=== Tekstfragment ===

De commissie rondde op 9 december 5 weken van verhoren af. Bestudering van al het materiaal in de afgelopen 2 weken heeft geleid tot het besluit alsnog een aantal betrokkenen op te roepen. Wie dat zijn wordt pas in januari bekendgemaakt.
De nieuwe verhoren zullen zich toespitsen op de hoogte van het bedrag waarvoor de Nederlandse staat Fortis/ABN en verzekeraar ASR overnam. Volgens sommigen was de 16,8 miljard euro die toenmalig premier Jan Peter Balkenende en minister Wouter Bos van Financiën neerlegden aan de hoge kant.
Acceptabel
Volgens Balkenende, die uiteindelijk in een tête-à-tête met de Belgische premier Yves Leterme op het bedrag van 16,8 miljard uitkwam, was de prijs ,,alleszins verdedigbaar en aanvaardbaar”. Bos noemde het bedrag ,,goed en acceptabel”. Hij was de onderhandelingen ingegaan met de inzet om tussen de 12 en 20 miljard euro uit te komen.

===

*Korte opgave 1*: Voor welk bedrag nam de Nederlandse staat volgens het tekstfragment Fortis/ABN en verzekeraar ASR over?
De tekst en de records vormen los van elkaar staand materiaal.

=== Gegevensrijen ===

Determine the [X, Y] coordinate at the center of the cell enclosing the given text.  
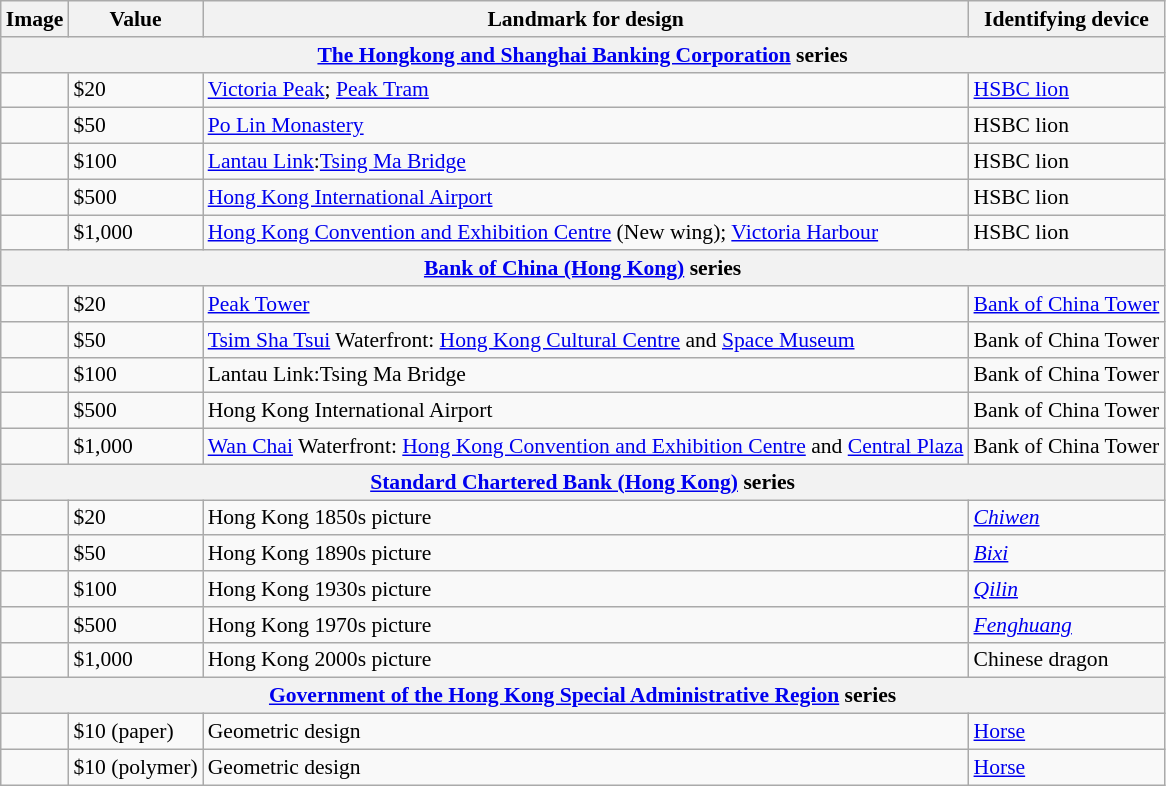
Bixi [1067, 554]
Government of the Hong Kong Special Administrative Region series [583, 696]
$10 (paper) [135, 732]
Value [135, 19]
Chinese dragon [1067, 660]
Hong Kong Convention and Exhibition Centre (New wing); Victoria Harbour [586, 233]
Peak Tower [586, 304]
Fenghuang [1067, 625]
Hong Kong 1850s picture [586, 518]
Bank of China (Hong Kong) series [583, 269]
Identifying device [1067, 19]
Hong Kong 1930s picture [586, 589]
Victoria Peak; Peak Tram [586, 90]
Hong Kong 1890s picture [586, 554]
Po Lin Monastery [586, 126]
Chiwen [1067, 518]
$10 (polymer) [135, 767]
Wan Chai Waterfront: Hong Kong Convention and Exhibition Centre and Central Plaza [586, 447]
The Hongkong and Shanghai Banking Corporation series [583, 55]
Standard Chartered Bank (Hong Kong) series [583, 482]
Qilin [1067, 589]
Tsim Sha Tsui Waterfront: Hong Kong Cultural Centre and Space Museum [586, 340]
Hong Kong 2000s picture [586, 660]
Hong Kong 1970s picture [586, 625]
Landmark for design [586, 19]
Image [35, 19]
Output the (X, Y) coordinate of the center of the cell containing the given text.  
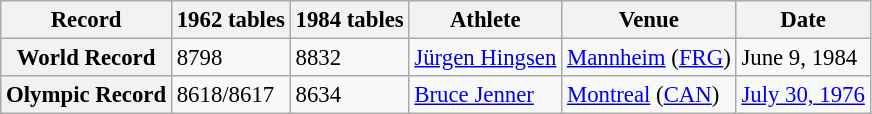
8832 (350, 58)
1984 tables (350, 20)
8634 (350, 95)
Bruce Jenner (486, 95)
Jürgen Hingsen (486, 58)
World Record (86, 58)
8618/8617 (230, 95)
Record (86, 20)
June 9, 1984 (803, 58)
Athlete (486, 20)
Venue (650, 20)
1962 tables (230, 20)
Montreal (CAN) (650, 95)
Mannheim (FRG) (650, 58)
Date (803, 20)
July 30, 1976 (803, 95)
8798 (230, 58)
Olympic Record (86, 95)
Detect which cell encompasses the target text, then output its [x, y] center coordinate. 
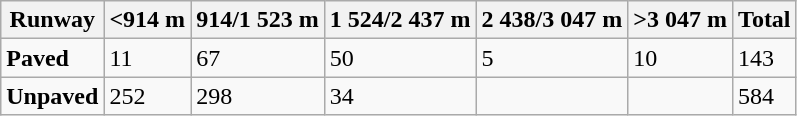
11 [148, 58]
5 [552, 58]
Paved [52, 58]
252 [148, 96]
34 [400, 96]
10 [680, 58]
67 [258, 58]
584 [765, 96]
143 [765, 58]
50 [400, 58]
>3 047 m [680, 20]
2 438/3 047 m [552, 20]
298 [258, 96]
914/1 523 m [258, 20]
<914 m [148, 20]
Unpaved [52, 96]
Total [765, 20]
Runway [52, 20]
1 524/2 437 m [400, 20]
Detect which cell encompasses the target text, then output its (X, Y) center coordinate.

===

*Korte opgave 2*: Schrijf uit de records de regels over, te beginnen bij de regel met "8832 (350, 58)" en eindigend na de regel met "y] center coordinate.".

*Uitwerking opgave 1*: 16,8 miljard euro.

*Uitwerking opgave 2*:
8832 (350, 58)
1984 tables (350, 20)
8634 (350, 95)
Bruce Jenner (486, 95)
Jürgen Hingsen (486, 58)
World Record (86, 58)
8618/8617 (230, 95)
Record (86, 20)
June 9, 1984 (803, 58)
Athlete (486, 20)
Venue (650, 20)
1962 tables (230, 20)
Montreal (CAN) (650, 95)
Mannheim (FRG) (650, 58)
Date (803, 20)
July 30, 1976 (803, 95)
8798 (230, 58)
Olympic Record (86, 95)
Detect which cell encompasses the target text, then output its [x, y] center coordinate. 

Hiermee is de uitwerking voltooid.